___ TEXT PASSAGE ___
Blogs

International Womens Day Blog Series (3 of 4)

  • 04/03/2019
  • 0
  • Admin

In the build-up to International Women’s Day on the 8th of March, I’ll be writing a short blog series regarding some of the famous and not-so-famous women of the world; women who have triumphed in the face of adversity and overcome challenges both worldly and personal. Nursing pioneer Florence Nightingale is the subject of our third instalment of this series.

Florence Nightingale was born on the 12th of May 1820 in the Italian city she was named after. As with all the women in this blog series, Nightingale would go on to achieve great things, but unlike our previous subjects, Nightingale came from an upper-class background and actually worked her way down, as nursing was seen as a working-class woman’s job during this time. Affluent young women of the 1800’s were only meant to be wives and mothers, nothing more; its telling that Florence never married or had children. Her early life was particularly rosy, she enjoyed an upper-class lifestyle and education and her father William would take the family on tours of Europe. Even in her early days she would find herself caring for the sick, whether it was a family member or a local in the nearby village. But it wasn’t until the spring of 1937 believing that God had spoken to her in her dreams, that she became truly impassioned to devote her life to nursing. She encountered strong resistance from her family upon telling them of her plans, particularly from her mother and sister. It would take her more than 20 years to fully commit to and learn her vocation, and she would eventually take a post as superintendent at the Institute for the Care of Sick Gentlewomen in Upper Harley Street, London a year before the beginning of the Crimean War.

The Crimean War is where Florence Nightingale truly made a name for herself. Upon arriving at the Selimiye Barracks in Scutari (formally an area in Istanbul), Nightingale found that the medical team was understaffed and over worked, and providing poor care in dirty, unsanitary conditions. Men were littered around the barracks with hay used to soak up the blood on the floor, the food was poorly processed, and more men were dying of diseases spread throughout the hospital than their war wounds. Florence worked to install more sanitary conditions to the hospital, even processes as simple as washing hands before seeing to patients. But the key moment was when a plea written by Florence to The Times newspaper was published, and subsequently a prefabricated civilian hospital was sent to Scutari – once the new build was up and running the mortality rate dropped from 42% to 2%. Following the new hospital was a report which popularised her nickname ‘The Lady with the Lamp’, as she would often do nightshifts on her own. Her time in Istanbul would make for the foundations of her legacy, as upon her return home she would present her evidence for the need of sanitary conditions in medical areas to the Royal Commission of Health in the Army, and go on to be a great advocate for hygiene in hospitals, the effects of which we still see in hospitals today.
___ RECORDS SHOWN ___
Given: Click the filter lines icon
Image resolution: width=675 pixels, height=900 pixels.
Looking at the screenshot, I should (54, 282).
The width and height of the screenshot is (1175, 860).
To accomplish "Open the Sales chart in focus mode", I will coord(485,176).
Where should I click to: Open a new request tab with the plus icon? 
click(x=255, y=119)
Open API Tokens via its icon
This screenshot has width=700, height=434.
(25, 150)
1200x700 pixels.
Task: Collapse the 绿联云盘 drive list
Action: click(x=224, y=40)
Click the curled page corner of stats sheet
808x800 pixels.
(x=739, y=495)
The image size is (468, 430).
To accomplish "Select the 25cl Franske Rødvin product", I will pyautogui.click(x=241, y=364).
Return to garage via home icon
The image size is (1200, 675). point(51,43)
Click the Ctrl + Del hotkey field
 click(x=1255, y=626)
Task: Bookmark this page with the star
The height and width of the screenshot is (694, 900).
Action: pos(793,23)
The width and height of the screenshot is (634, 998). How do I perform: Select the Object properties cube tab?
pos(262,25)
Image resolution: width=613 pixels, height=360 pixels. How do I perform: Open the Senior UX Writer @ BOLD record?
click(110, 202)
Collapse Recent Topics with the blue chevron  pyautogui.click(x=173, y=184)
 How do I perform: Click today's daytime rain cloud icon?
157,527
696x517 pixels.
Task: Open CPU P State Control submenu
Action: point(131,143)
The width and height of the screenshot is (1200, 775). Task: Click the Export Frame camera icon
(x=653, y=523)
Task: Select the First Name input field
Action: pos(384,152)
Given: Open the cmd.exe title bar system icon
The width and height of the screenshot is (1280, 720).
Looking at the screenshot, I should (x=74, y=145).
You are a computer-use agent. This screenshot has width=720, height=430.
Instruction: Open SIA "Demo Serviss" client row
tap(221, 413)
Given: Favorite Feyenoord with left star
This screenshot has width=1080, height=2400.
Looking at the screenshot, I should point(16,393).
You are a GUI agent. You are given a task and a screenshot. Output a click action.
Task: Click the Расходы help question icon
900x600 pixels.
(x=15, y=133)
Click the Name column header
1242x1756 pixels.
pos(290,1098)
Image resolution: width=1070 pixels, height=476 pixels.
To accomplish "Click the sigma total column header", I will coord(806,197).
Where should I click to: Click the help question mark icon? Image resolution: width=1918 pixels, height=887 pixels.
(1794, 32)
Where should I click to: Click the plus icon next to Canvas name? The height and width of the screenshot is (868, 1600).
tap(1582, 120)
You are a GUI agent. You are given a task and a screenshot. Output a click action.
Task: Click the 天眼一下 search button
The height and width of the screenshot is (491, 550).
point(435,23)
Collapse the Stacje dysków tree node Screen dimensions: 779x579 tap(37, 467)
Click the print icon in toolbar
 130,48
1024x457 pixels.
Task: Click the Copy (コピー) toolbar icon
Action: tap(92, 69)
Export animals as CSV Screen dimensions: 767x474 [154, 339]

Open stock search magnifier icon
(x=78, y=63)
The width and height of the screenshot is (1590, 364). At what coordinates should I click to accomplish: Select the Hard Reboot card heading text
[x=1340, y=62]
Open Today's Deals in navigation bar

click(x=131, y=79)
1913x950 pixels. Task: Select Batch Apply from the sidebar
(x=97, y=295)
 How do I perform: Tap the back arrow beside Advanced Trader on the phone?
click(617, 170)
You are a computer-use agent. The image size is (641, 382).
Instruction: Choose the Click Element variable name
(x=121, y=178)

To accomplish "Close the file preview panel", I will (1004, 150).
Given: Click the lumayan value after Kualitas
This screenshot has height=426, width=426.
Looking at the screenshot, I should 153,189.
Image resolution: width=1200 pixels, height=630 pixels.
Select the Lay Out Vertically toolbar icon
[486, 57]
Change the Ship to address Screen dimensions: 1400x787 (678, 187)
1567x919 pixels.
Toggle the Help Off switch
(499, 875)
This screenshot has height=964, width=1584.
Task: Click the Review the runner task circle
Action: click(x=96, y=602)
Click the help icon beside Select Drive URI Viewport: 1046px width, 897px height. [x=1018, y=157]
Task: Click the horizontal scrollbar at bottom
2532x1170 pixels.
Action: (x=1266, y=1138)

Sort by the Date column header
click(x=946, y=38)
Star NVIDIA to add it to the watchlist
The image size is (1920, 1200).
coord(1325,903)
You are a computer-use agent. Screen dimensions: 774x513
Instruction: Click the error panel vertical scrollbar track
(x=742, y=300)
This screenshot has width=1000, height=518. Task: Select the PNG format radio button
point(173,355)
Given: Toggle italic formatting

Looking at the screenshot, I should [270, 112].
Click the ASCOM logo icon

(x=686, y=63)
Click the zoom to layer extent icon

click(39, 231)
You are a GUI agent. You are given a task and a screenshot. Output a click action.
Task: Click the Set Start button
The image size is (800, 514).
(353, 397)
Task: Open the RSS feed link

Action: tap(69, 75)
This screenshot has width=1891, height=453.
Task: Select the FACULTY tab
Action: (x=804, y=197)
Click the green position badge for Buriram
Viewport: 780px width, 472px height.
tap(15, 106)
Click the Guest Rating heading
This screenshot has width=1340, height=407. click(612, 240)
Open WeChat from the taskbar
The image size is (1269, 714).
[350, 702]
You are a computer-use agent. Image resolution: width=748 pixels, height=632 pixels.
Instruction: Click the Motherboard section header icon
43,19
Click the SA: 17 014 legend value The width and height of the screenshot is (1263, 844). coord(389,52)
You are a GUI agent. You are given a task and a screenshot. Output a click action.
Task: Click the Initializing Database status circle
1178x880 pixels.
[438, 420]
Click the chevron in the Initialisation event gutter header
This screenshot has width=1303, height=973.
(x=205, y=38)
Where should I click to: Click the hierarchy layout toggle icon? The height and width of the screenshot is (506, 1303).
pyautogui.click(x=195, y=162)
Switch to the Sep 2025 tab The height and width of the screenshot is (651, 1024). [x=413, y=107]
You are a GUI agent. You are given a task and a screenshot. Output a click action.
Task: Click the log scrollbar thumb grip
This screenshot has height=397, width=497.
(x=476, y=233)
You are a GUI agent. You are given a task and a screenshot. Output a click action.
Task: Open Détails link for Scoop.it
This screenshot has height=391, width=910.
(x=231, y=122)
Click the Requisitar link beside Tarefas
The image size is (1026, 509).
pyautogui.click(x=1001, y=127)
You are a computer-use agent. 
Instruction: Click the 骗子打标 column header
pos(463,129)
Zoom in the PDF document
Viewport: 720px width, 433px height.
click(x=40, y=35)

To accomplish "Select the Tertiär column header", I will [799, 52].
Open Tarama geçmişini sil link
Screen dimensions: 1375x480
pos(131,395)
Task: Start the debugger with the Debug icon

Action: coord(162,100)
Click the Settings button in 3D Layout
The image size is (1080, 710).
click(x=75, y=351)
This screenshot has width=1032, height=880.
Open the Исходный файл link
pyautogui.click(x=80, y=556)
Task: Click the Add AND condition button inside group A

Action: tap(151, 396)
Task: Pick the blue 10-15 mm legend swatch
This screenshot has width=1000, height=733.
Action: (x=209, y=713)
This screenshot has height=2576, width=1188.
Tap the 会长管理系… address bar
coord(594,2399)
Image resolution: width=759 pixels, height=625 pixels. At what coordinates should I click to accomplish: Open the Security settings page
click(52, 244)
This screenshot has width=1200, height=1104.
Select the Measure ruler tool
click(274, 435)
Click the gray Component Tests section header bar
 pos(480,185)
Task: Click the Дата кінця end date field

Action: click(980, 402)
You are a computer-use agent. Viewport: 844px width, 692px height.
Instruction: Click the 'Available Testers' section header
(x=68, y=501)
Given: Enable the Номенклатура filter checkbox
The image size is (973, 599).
___
TASK INSTRUCTIONS.
[a] List each member of Florence Nightingale's family whom the blog post mentions individually.
[b] Reproduce word for word the part of the blog post that opens with the words containing "International Womens Day" and closes with "of this series.".
The records come from a different source than the blog post.

YOUR WRITTEN ANSWERS.
[a] Her father William, her mother, and her sister.

[b]
International Womens Day Blog Series (3 of 4)

  • 04/03/2019
  • 0
  • Admin

In the build-up to International Women’s Day on the 8th of March, I’ll be writing a short blog series regarding some of the famous and not-so-famous women of the world; women who have triumphed in the face of adversity and overcome challenges both worldly and personal. Nursing pioneer Florence Nightingale is the subject of our third instalment of this series.